Here's a tip for you GM owners with power windows. I have seen a lot of problems with power windows in the 86 Buick. I have had windows that didn't work at all from either the drivers station or the window station, others which work in the down mode but not in the up mode. The circuit which controls the window motors is complex, permitting operation from two locations, sort of like the "three way" switches used to control the lights at the top and bottom of the stairs in some homes.

I have never had a motor fail in any of the windows, however I have had a lot of trouble with the switches. There is a major reason for the problems with the switches and it starts with dirty contacts. The problems aren't always very obvious, for example the right rear window failed last year. I measured the voltages at the motor and the switches and found nothing. After reading the schematic in the service manual I determined that the main power for all the windows goes through the master switch at the drivers console - make sense. So, I took the driver's console switch apart and found that the problem was that the switch was dirty and while in the "normally closed" position, failed to complete the circuit to the right rear switch.

Now you shouldn't be fooled by what appear to be "unserviceable" parts. The power window switches fall into that category, however upon close inspection you will see that they do come apart. So I bent a few tabs, and took the switch apart to find plain old dirt had gotten between the "normally closed" contacts. A bit of "tuner cleaner" and some compressed air was all it took to clean out the dirt. I put it back together and it has worked ever since.

Another problem I have encountered in the switch assembly is the plastic rocker part of the switch - you know, the part of the switch that you press when you operate the window. It seems that GM has made the little legs on the switch that press the contacts together out of a thermoplastic. What happens is this; the switch contacts get contaminated with dirt. not contaminated enough to prevent operation, but contaminated enough to cause the resistance of the contacts to increase. Now if you know anything about electrical circuits you know that power is dissipated in a circuit where the resistance is increased. What this means is that the contacts get hot! Hot and thermoplastic switch parts don't go very well together. What happens is that the plastic legs on the switch get soft when they get hot, the nature of any thermoplastic. Of course since the switch is dirty and its resistance is high you have to press rather hard to make the window operate properly.
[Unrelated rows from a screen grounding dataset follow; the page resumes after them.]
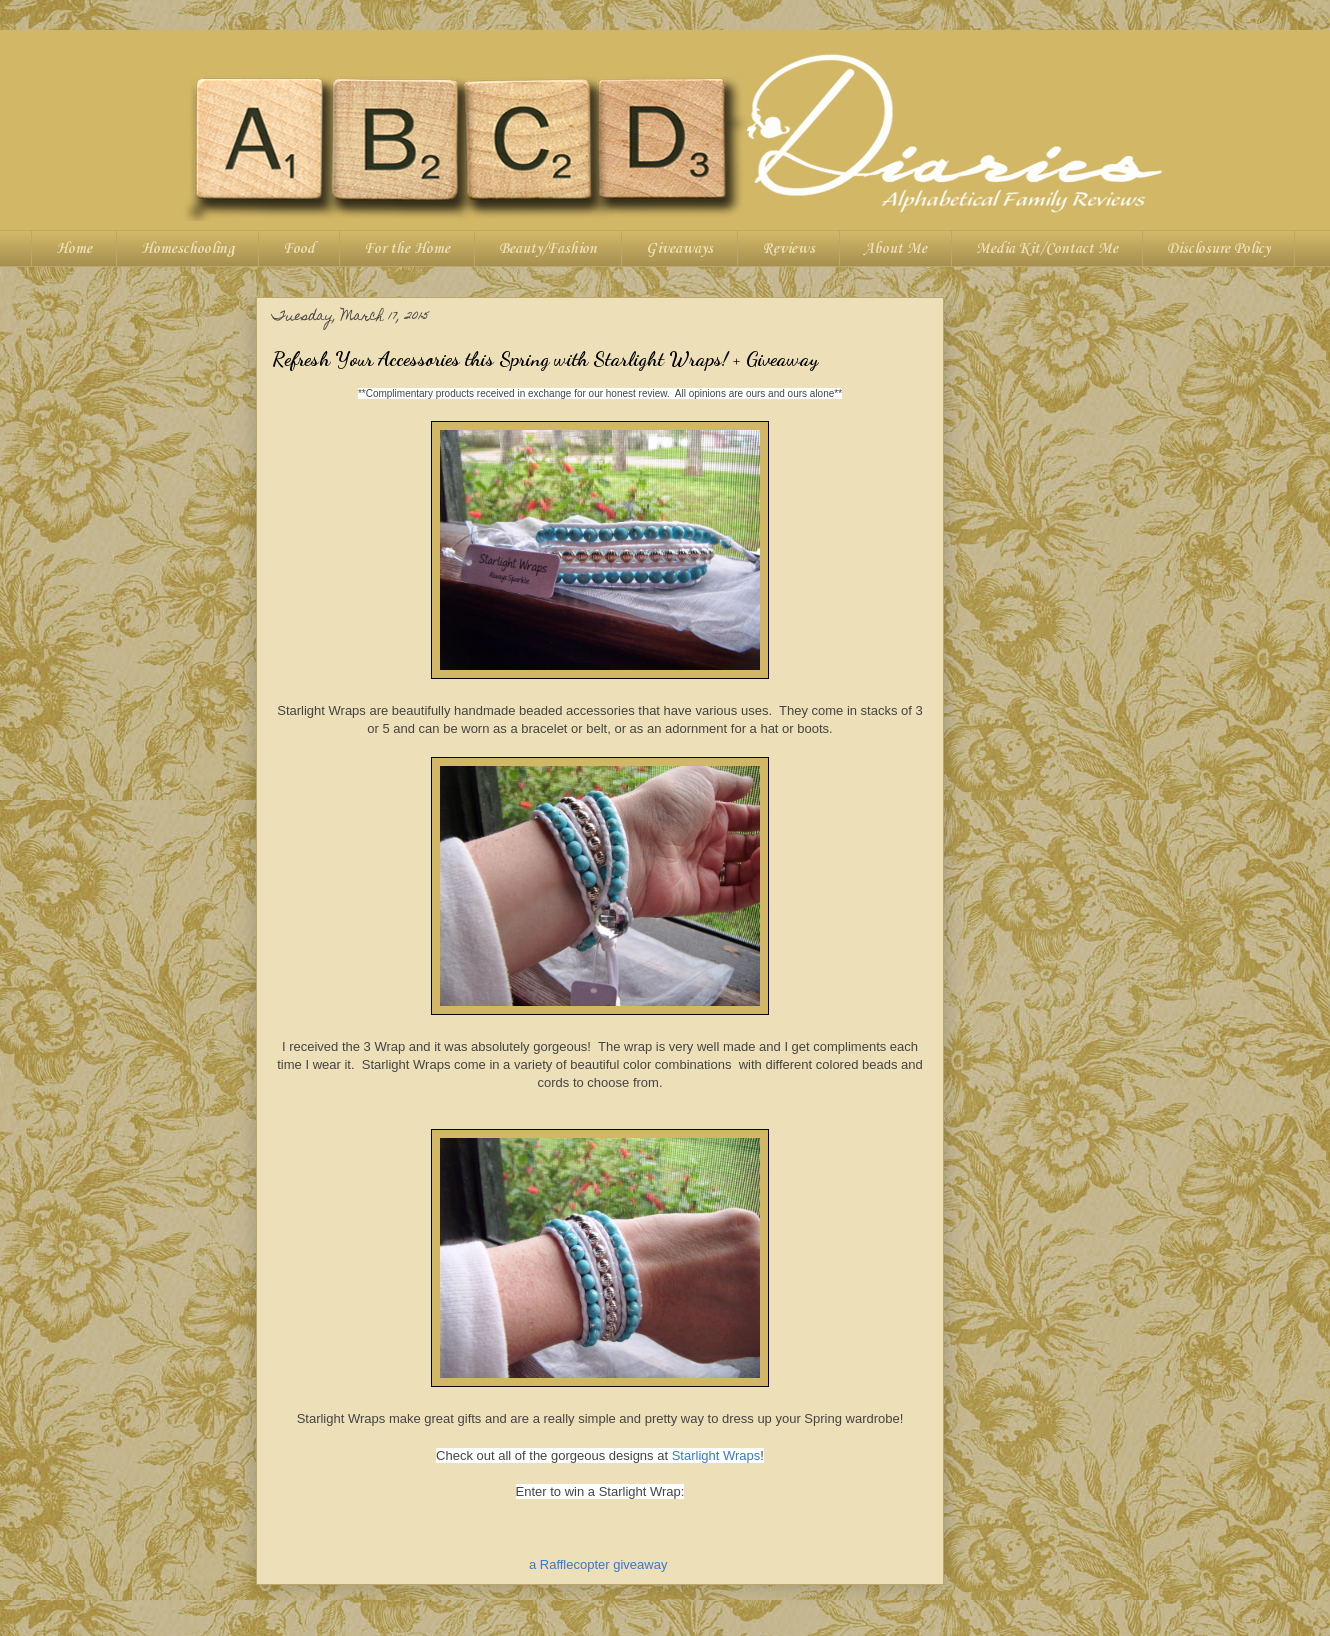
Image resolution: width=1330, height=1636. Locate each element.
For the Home (407, 249)
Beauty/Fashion (548, 249)
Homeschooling (187, 249)
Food (299, 249)
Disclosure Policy (1218, 249)
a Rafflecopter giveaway (598, 1564)
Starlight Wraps (716, 1455)
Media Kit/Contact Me (1047, 249)
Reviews (788, 249)
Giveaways (679, 249)
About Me (895, 249)
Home (74, 249)
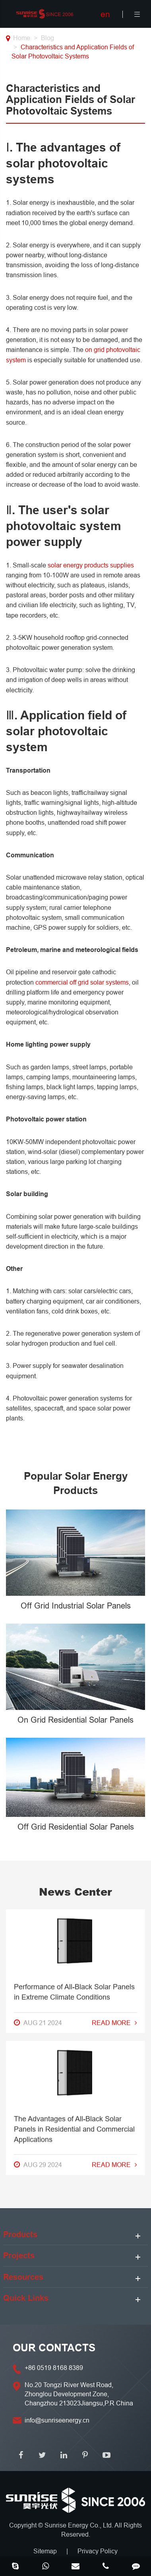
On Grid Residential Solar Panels (75, 1719)
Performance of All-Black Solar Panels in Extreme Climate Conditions (74, 1376)
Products (20, 2234)
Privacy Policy (97, 2551)
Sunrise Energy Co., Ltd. (79, 2525)
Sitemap (45, 2551)
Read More (114, 1407)
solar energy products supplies (91, 565)
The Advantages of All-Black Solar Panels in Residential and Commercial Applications (74, 1513)
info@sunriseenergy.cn (57, 2420)
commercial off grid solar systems (82, 982)
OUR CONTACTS (54, 2348)
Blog (47, 37)
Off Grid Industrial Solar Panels (76, 1605)
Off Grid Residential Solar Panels (75, 1826)
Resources (23, 2277)
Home (21, 37)
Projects (19, 2255)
Pressing hard on the soft plastic legs deforms them, sort of mushrooms them over and reduces their length. Finally, they are no longer sufficiently long to engage the contacts and the window no longer functions.

So hurry on down to your local GM dealer and try to buy new plastic buttons - they don't sell them separately! You have to purchase the whole switch for a hundred dollars! However being the frugal mechanic that I am I figured out a solution. The simplest solution is to swap the plastic button from the driver's control panel with one in the rear. That will make the one in the rear inoperable, but it's better to have the driver be able to operate the windows than the kid in the back seat, right? The other fix is a bit more time consuming but when you are finished you will have a switch that is better than new. Here's what I did.

I took the plastic button into my shop and used a very small drill in my Dremel Tool. The drill is a few thousands of an inch smaller that the diameter of a standard straight pin. I took a pin and cut it to be the length of the hole I drilled plus enough length to make up the missing material that had mushroomed over due to the heat and pressure, leaving the head of the pin intact. I then heated the pin with a soldering iron and pressed it into place. After it cooled I stole some plastic from the inside of the body of the button and built up the area around the pin using the tip of the soldering iron. The resulting button is far stronger than the original one, the steel pin dissipates the heat from the contact and the switch will function far longer than it would if you had been able to get a new button from GM - and you have a hundred dollars in your pocket that GM didn't get!!

Tools required: A straight blade screwdriver to press the release clip for the switch assembly. A voltmeter or continuity tester (12 volt light) for circuit testing.